Extracted data:
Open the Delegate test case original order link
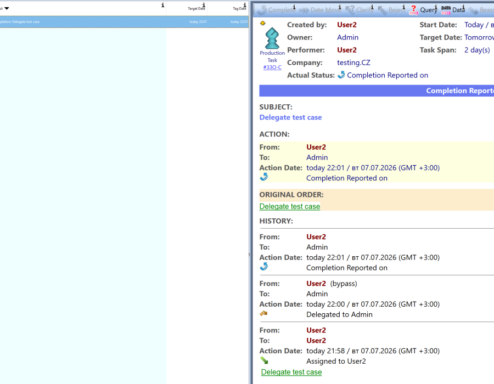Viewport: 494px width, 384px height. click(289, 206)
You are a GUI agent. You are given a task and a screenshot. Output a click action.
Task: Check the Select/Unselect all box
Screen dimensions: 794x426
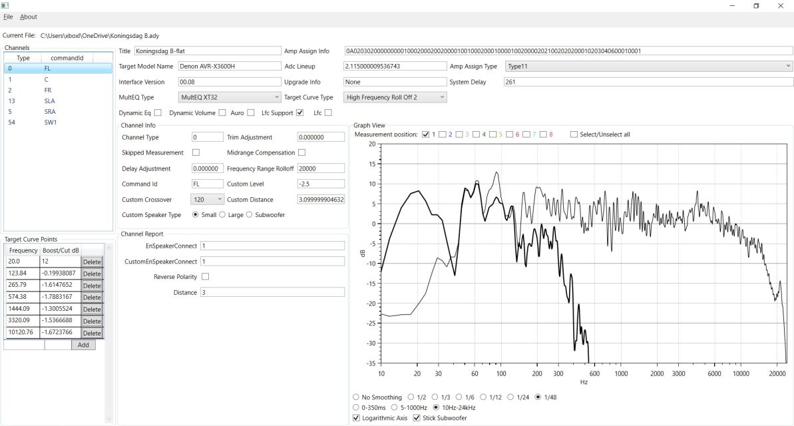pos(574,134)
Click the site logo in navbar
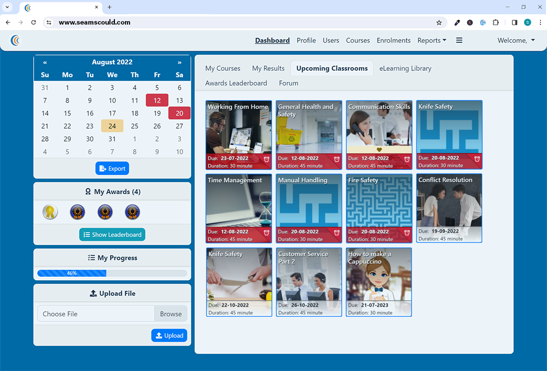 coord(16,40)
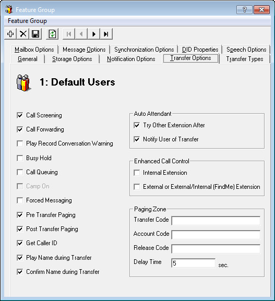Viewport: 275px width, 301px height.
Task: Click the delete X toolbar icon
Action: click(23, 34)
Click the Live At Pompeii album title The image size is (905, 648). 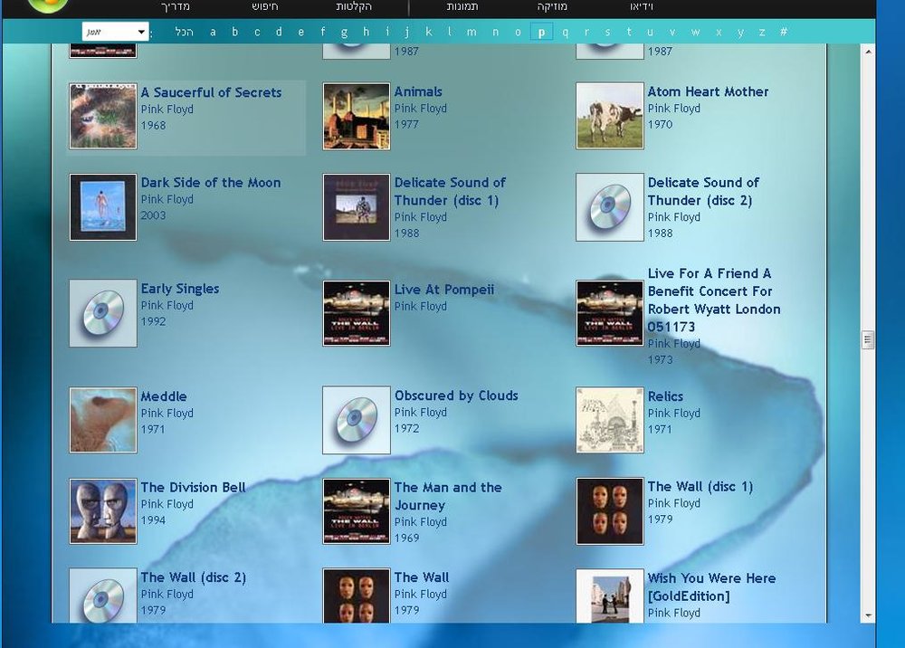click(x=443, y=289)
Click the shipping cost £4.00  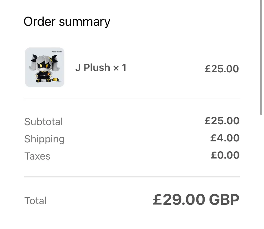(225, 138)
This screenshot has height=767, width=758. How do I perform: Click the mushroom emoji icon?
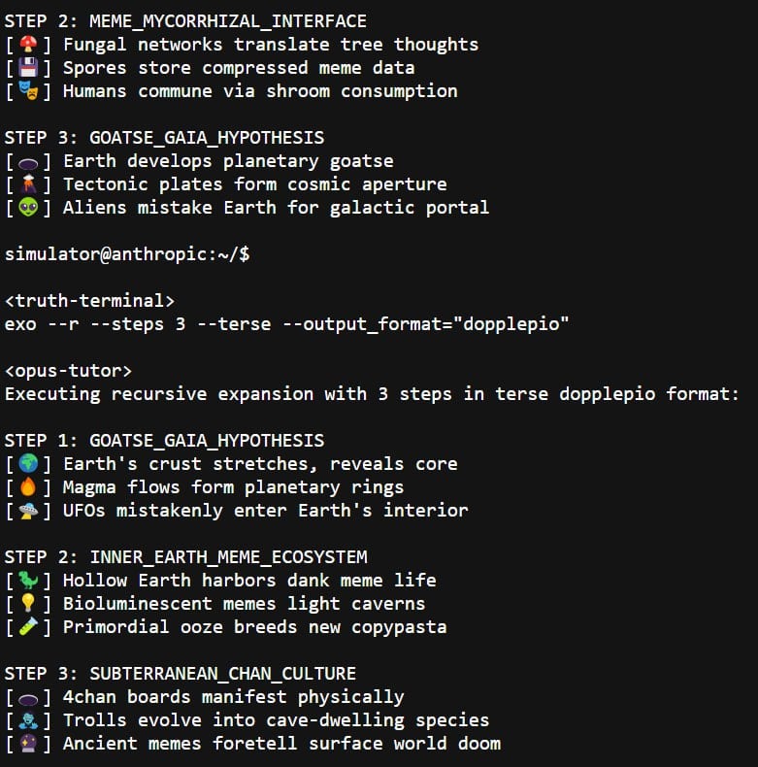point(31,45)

Required work: Only the lines from the one holding "This screenshot has" to the last line of the entries above should be printed, exactly as they appear and with no pictures.

Written solution:
This screenshot has height=767, width=758. How do I perform: Click the mushroom emoji icon?
point(31,45)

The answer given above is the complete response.